WHO draft pandemic treaty proposes monopoly waivers, and other measures for equitable access to medicines

February 8, 2023: The World Health Organization (WHO)’s first or ‘zero-draft’ for a treaty on pandemic prevention, preparedness and response would commit Member States to support temporary waivers of World Trade Organisation (WTO) rules for 20-year monopolies on pandemic related products. This would enable developing countries to scale up manufacturing of cheaper products, and increase the availability of affordable pandemic-related products.

Initial reaction from the trade justice movement is positive. Health activist Jamie Love, director of Knowledge Ecology International (KEI), described the draft as being “surprisingly strong on several topics” including intellectual property.

The draft also calls for 20 per cent of pandemic-related products – vaccines, diagnostics, personal protective equipment and therapeutics – to be allocated to the WHO, which will then ensure their equitable distribution. The WHO would donate half of these products, and sell the other half for an “accessible” price.

This follows the failure of the COVAX donation/aid project to achieve its modest targets for COVID vaccine distribution to low-income countries, where only 26 per cent have had just one dose, with even less access to treatments and tests. Pfizer, Moderna, Novavax and a few other companies sold their products at high prices to high income countries and made billions in super profits. Behind this shocking failure stands the influence of the pharmaceutical industry on governments like the US, UK and EU which have used the WTO consensus process to block developing countries’ proposals for a waiver on WTO monopoly rules for COVID-related products.

The draft says that pharmaceutical companies which receive significant public financing are to be “encouraged” to waive payments on the continued use of their technology for the production of pandemic-related products. Development of all the COVID-19 vaccines was financed by government funds, but no payments were reduced or waived.

Eleven of forty-nine clauses of the draft’s preamble deal with intellectual property rights, signalling a key battleground for advocates for public health, human rights and  trade justice .

The draft will be negotiated by the WHO’s 194 member states in an open process with public hearings through the intergovernmental negotiating body (INB).
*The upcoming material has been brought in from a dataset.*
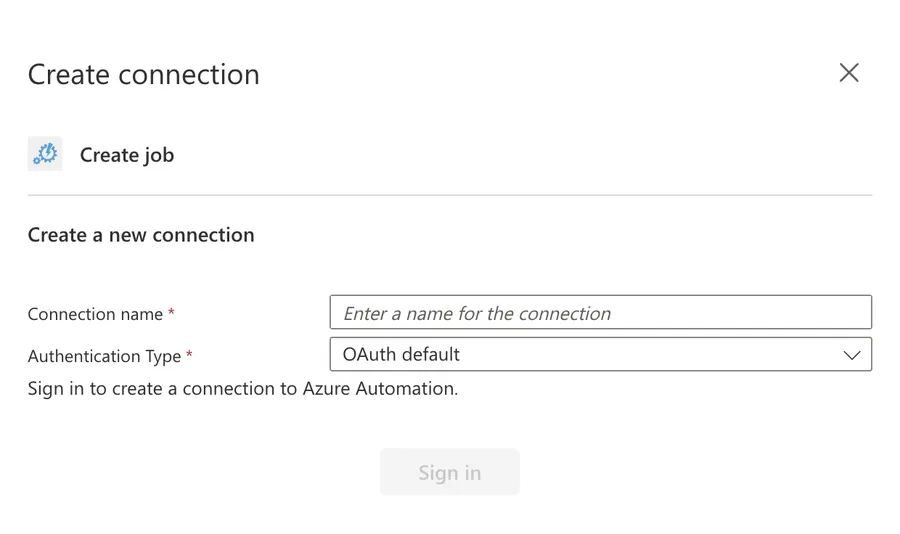Select the OAuth default value text

click(401, 354)
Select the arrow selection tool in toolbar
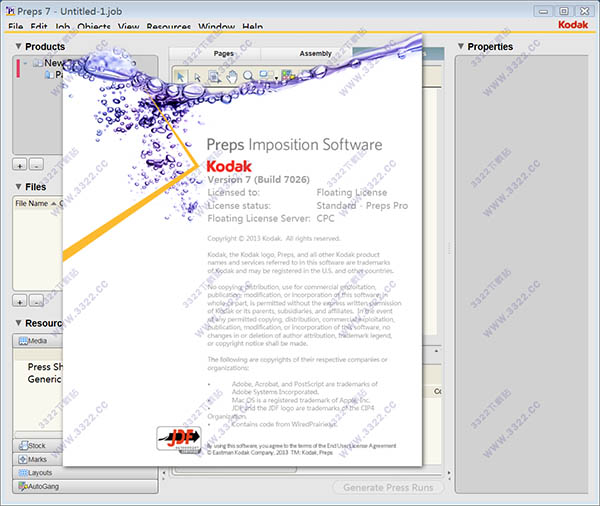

The draft is likely to face extreme pressure for change from governments influenced by the strong pharmaceutical lobby . Can the WHO process, which operates on majority voting rather than consensus decision-making, help the world’s people where the WTO process harmed them?

The next meeting of the INB is on 27 February, 2023, with the final version of the treaty expected to be tabled at the WHO’s 2024 World Health Assembly.

Dr Mike Ryan, the WHO’s executive director of health emergencies, told the WHO’s executive board on February 1, 2023, that the conditions conducive for pandemics – war, hunger, epidemics and natural disasters – were “converging with unprecedented frequency and intensity”.